(Dataset entries)
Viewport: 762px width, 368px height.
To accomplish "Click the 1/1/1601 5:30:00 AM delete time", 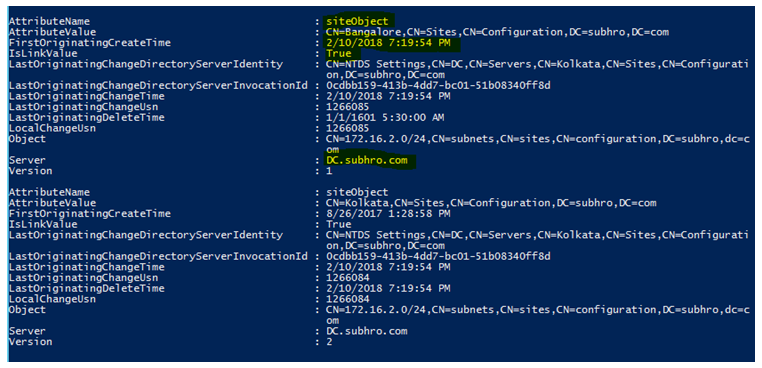I will coord(385,118).
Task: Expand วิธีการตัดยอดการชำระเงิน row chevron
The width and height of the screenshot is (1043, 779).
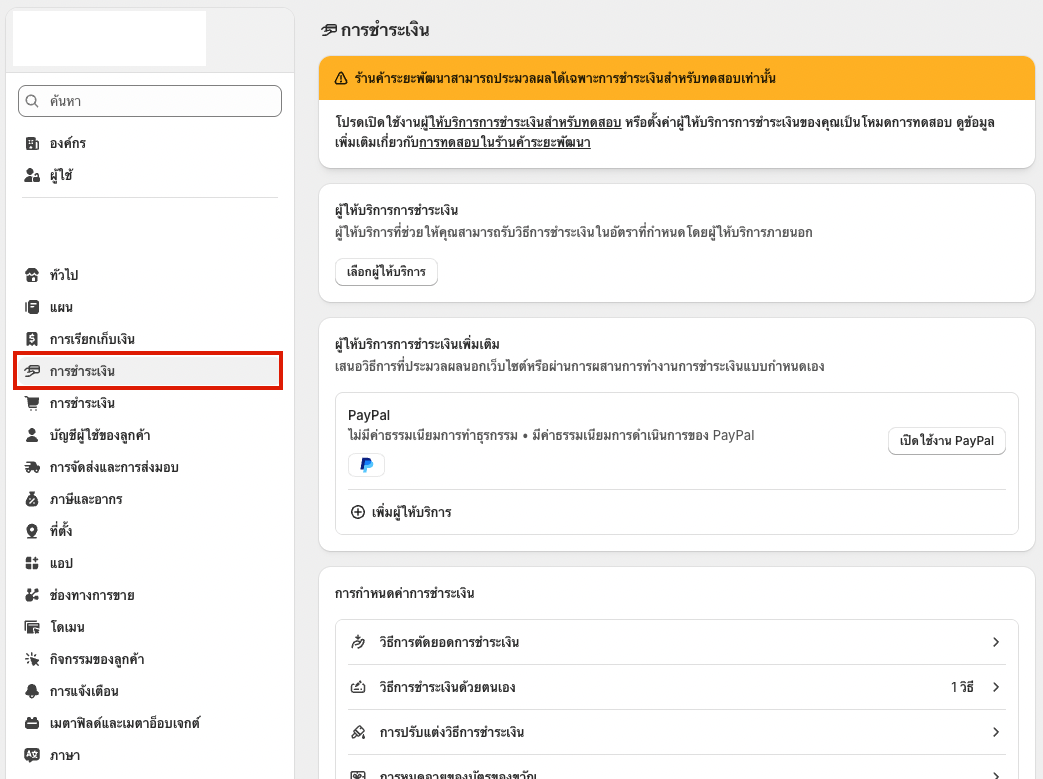Action: click(996, 642)
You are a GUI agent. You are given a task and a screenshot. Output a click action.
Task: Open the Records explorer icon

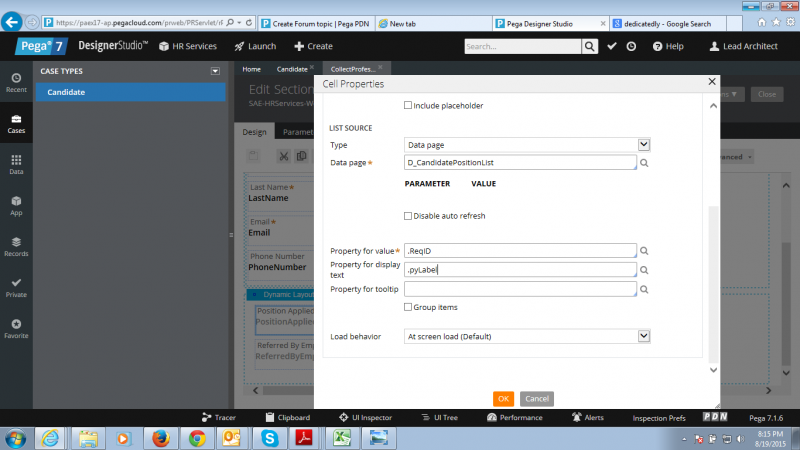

### What is expected
Starting at the line that contains "You are a GUI", write out every line through the end of the entries above exactly, and omit the pictures.

### Exercise output
You are a GUI agent. You are given a task and a screenshot. Output a click action.
Task: Open the Records explorer icon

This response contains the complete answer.